The T cell antigen receptor (TCR) must recognize antigen, and translate this recognition event into intracellular signal transduction events. Two signal transduction events are regulated by the TCR: the activation of a protein tyrosine kinase (PTK) and phospholipase C (PLC). Recent studies suggest that the TCR-activated PTK regulates PLC activation by the phosphorylation of tyrosine residues of PLC gamma 1. The complex structure of the TCR is now being related to its signal transduction function.

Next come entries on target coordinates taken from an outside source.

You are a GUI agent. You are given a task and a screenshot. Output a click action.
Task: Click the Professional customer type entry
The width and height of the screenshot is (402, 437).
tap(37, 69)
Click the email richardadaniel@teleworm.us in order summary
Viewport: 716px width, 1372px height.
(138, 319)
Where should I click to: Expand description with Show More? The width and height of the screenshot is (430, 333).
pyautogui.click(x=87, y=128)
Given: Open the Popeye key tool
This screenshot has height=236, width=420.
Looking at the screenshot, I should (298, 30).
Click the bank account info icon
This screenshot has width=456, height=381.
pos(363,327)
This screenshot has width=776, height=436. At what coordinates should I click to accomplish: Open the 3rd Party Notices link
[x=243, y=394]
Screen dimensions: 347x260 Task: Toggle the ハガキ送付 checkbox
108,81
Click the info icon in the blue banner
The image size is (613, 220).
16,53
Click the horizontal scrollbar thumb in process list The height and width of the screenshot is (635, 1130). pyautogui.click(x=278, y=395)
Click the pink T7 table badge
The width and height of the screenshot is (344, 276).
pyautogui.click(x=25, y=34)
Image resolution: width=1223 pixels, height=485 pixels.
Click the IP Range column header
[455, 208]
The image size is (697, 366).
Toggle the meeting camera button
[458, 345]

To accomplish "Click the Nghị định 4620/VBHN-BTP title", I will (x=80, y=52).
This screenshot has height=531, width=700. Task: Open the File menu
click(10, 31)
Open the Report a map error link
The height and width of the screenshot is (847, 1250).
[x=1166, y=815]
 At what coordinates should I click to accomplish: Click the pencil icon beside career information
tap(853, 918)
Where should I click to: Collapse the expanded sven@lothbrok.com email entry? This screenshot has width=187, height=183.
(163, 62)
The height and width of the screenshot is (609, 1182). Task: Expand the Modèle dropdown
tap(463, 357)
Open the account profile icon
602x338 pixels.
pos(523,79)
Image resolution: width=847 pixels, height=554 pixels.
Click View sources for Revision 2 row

Studies with chimeric receptors reveal that the antigen binding Ti heterodimer communicates with the subunits involved with signal transduction, the CD3 chains and zeta dimers, through the carboxy-terminal regions of the Ti chains that surround and include the transmembrane domains. Other chimeras have helped demonstrate that the zeta chain family of dimers function to couple the TCR to intracellular signal transduction mechanisms. The signal transduction function of the TCR can be regulated in a number of ways and by other T cell surface molecules. The plasma membrane tyrosine phosphatase CD45, plays a critical role to specifically regulate TCR-mediated activation of PTK's and PLC. Thus, an understanding of the complex structure of the TCR and the intricacies of its signal transduction function is rapidly emerging.